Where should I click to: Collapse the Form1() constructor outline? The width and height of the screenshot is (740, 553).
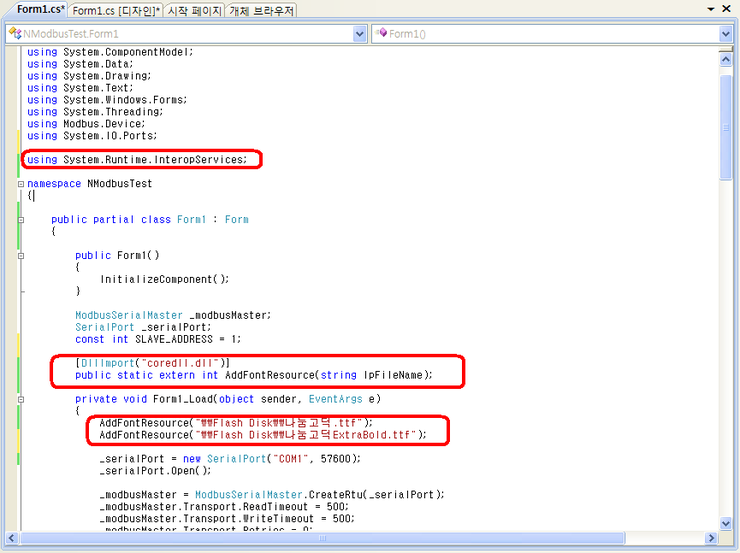click(x=21, y=255)
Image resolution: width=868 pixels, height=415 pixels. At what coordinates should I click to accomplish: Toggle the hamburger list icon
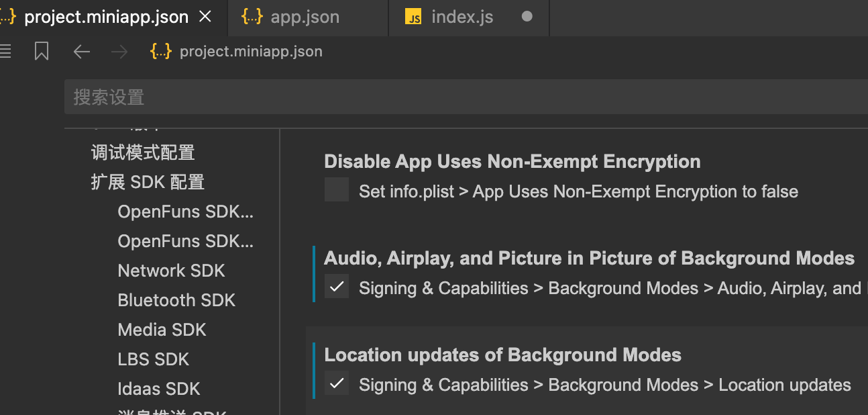click(5, 52)
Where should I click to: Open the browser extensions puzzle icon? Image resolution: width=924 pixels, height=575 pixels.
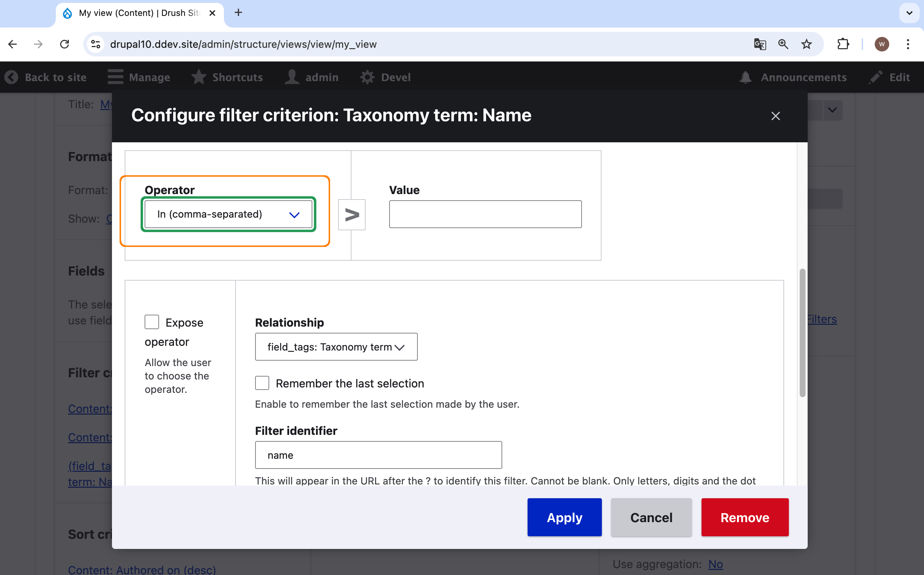[x=843, y=44]
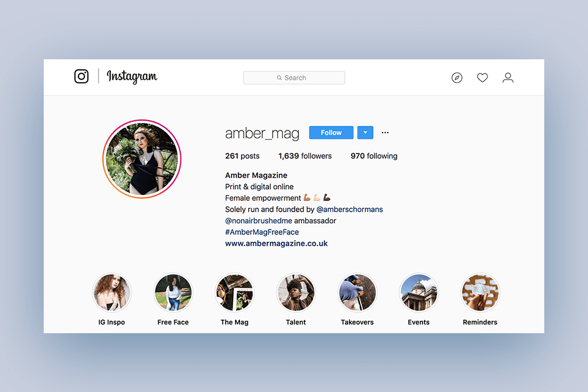This screenshot has width=588, height=392.
Task: View the Events story highlight
Action: pos(419,292)
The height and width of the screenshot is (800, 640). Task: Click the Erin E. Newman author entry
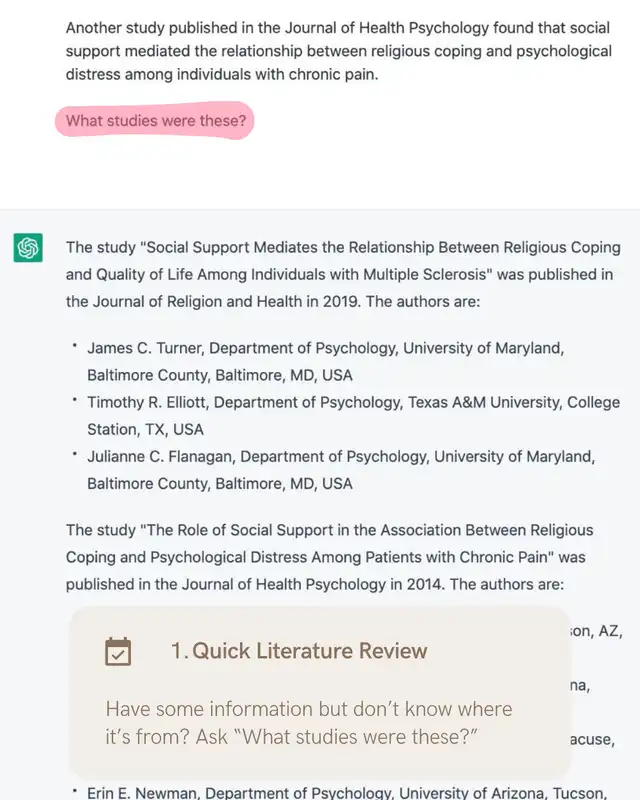click(x=340, y=793)
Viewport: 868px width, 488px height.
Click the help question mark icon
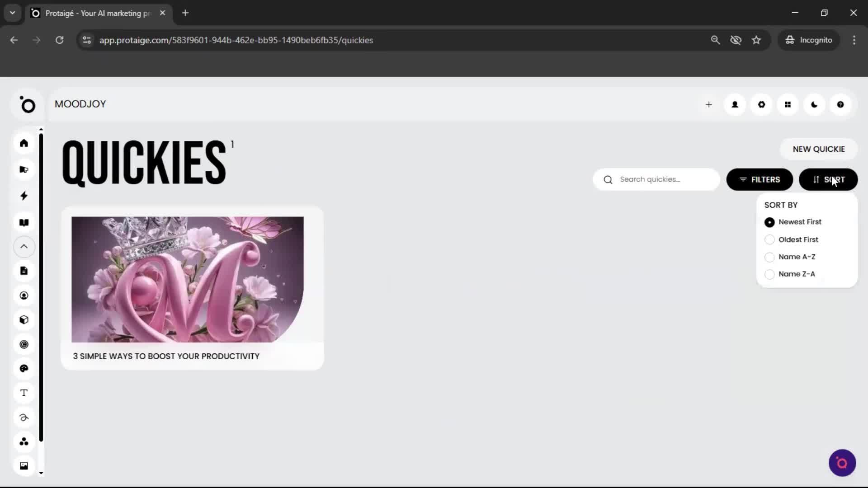840,104
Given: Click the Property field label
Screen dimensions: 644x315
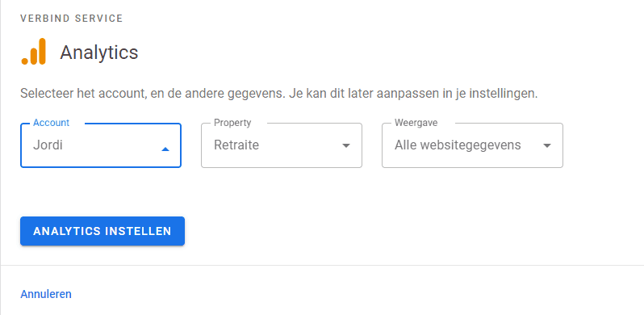Looking at the screenshot, I should click(x=232, y=123).
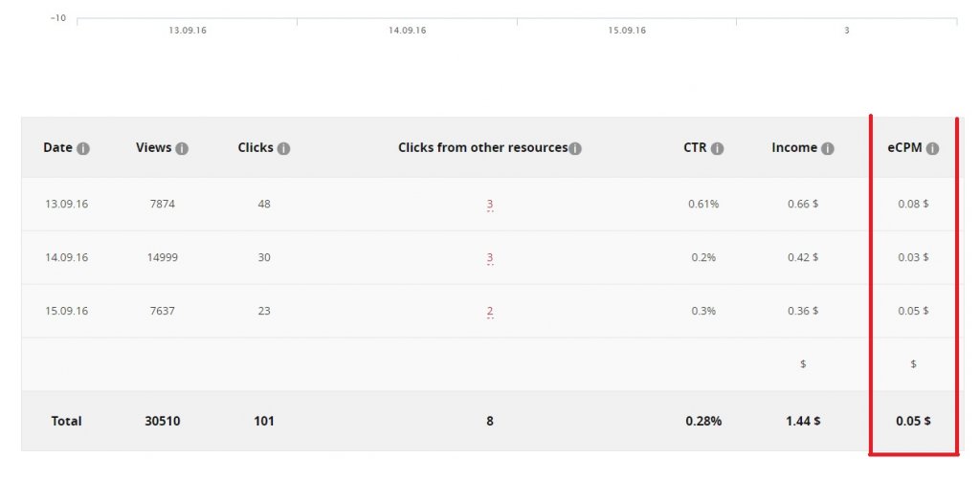Click the 14.09.16 chart axis label

pos(407,31)

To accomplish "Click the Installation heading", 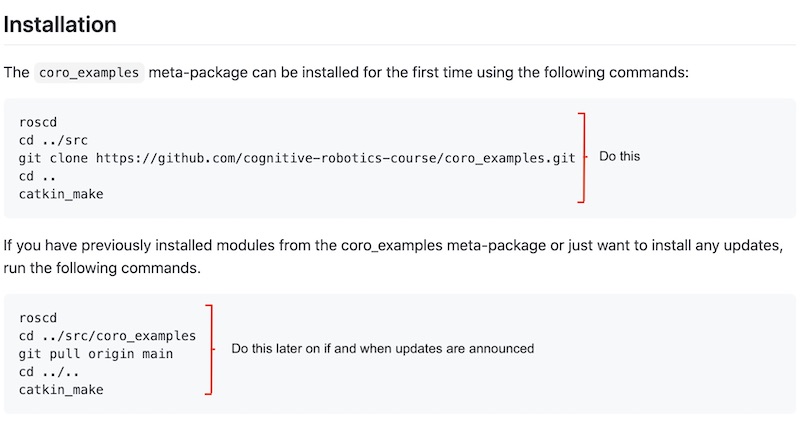I will click(x=60, y=24).
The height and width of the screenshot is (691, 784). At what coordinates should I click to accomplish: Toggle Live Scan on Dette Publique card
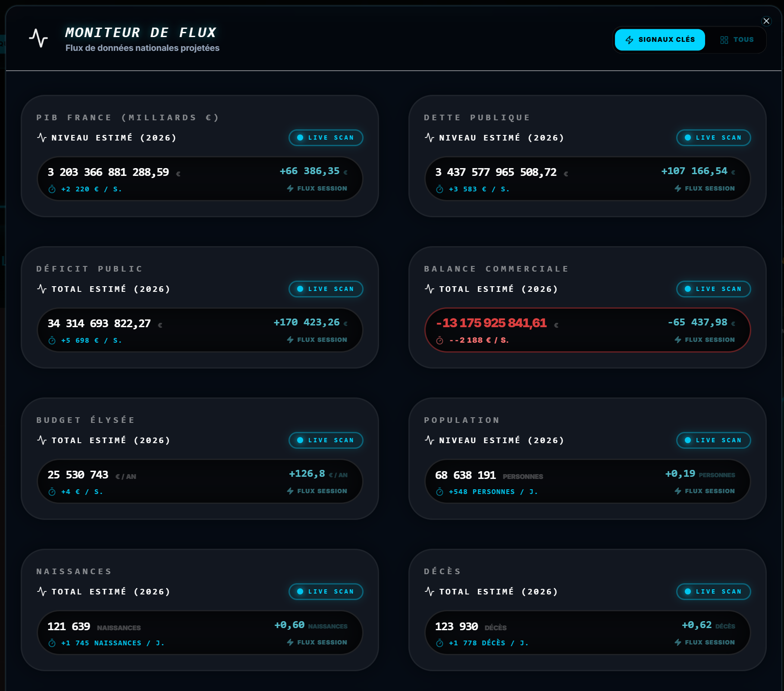pos(713,138)
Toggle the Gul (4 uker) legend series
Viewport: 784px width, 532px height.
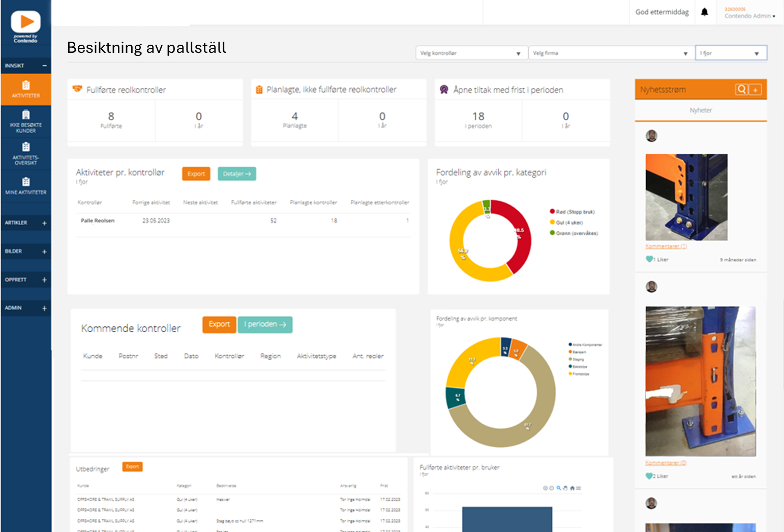coord(569,223)
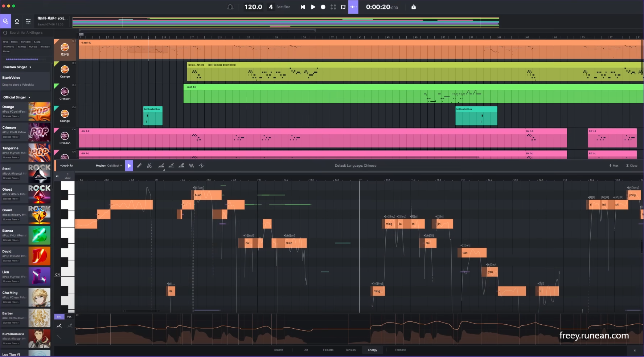Viewport: 644px width, 357px height.
Task: Select the Scissors tool for splitting notes
Action: click(149, 166)
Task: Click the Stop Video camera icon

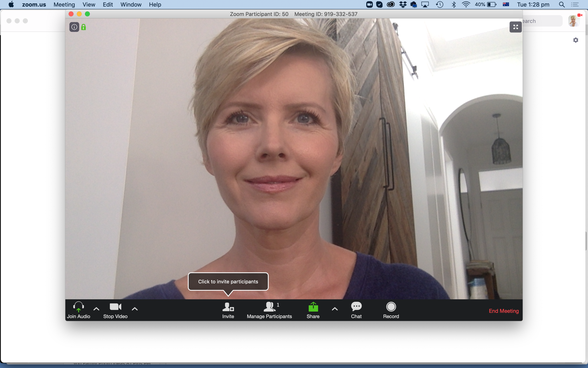Action: coord(115,307)
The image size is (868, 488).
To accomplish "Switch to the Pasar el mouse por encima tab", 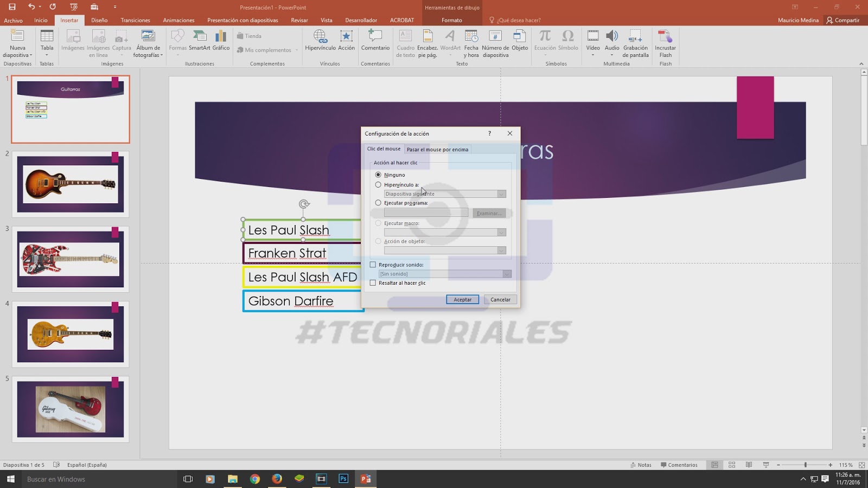I will 438,149.
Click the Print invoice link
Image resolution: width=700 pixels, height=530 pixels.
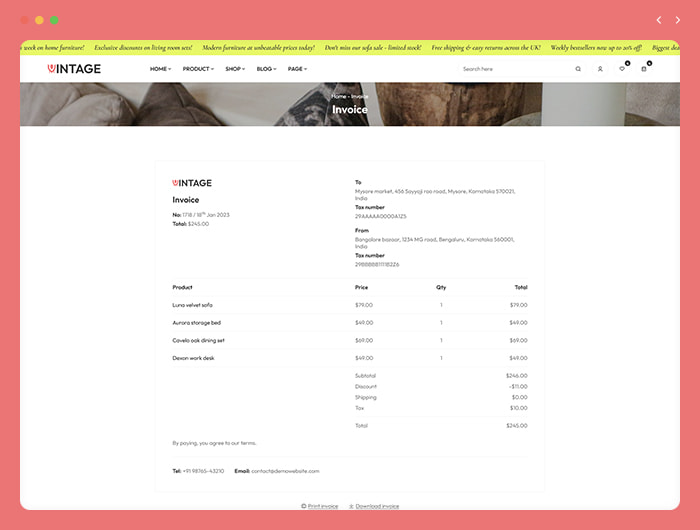[321, 506]
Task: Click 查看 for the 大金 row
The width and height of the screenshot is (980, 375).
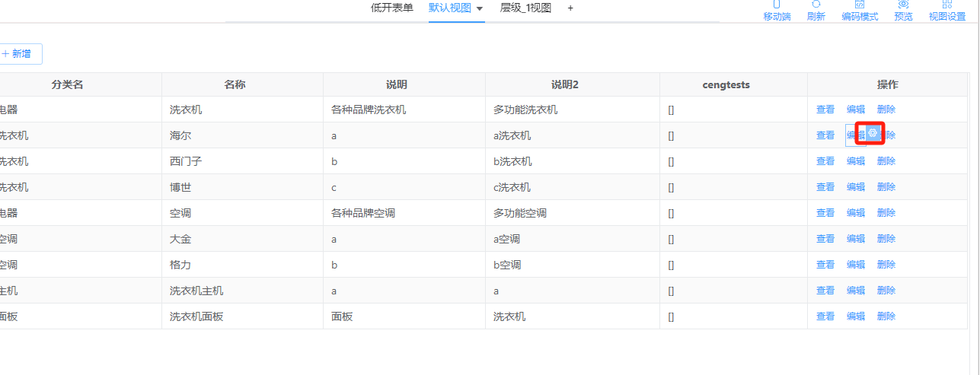Action: pos(825,239)
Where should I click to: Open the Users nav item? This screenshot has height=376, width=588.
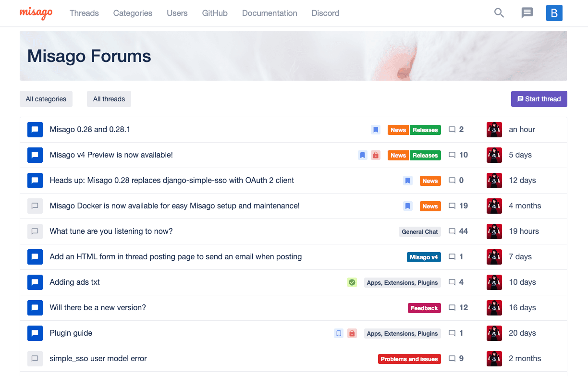point(177,13)
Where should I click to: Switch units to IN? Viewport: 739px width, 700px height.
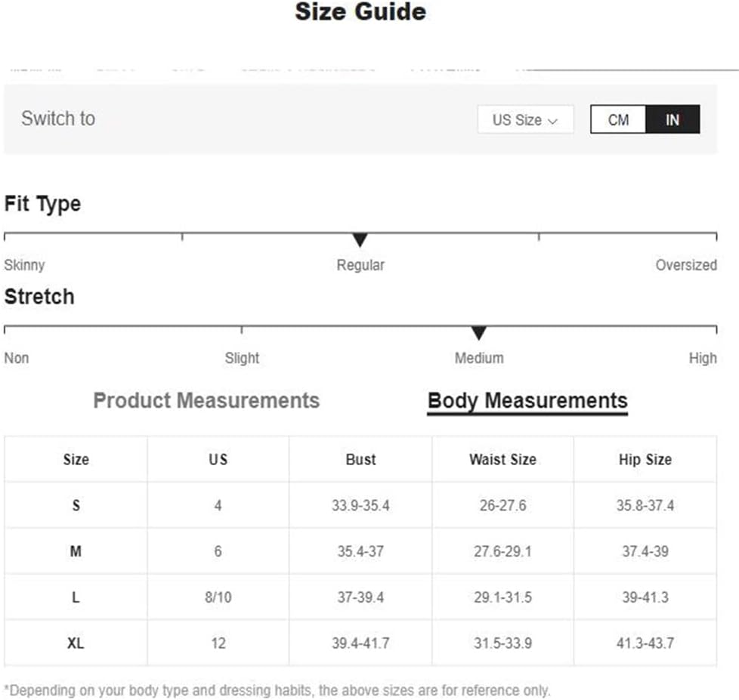[x=673, y=119]
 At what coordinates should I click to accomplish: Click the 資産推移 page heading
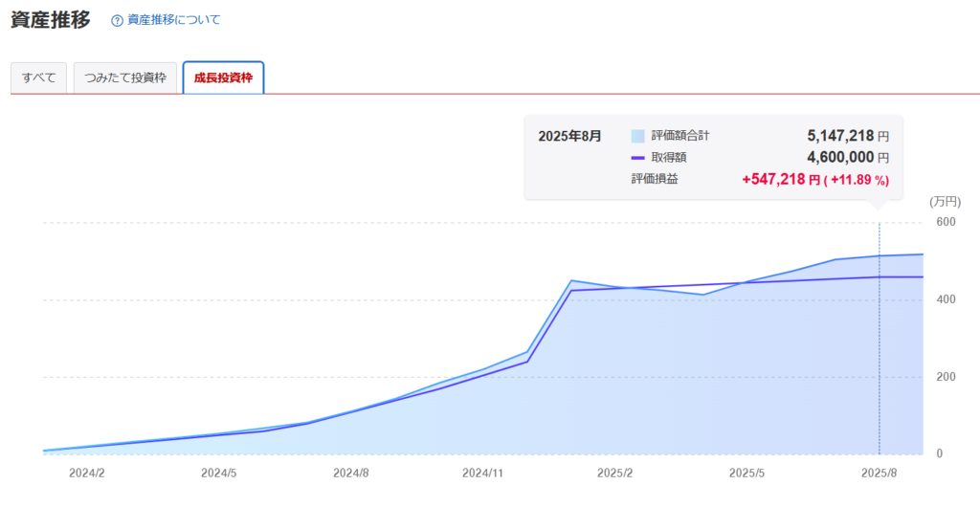coord(50,19)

---

**EXERCISE GOAL**
Lay out the records from the first line through the line containing "Action: pos(419,292)", inclusive, as a Markdown table with a Row column numbering each line and a Line column holding its words, skipping blank lines. Leave the pictures out of the table.

**PROBLEM SOLUTION**
| Row | Line |
|---|---|
| 1 | Where should I click to: Collapse the Form1() constructor outline? The width and height of the screenshot is (740, 553). |
| 2 | click(x=21, y=255) |
| 3 | Image resolution: width=868 pixels, height=415 pixels. At what coordinates should I click to accomplish: Toggle the hamburger list icon |
| 4 | click(5, 52) |
| 5 | Where should I click to: Open the browser extensions puzzle icon? Image resolution: width=924 pixels, height=575 pixels. |
| 6 | [x=843, y=44] |
| 7 | This screenshot has width=588, height=392. |
| 8 | Task: View the Events story highlight |
| 9 | Action: pos(419,292) |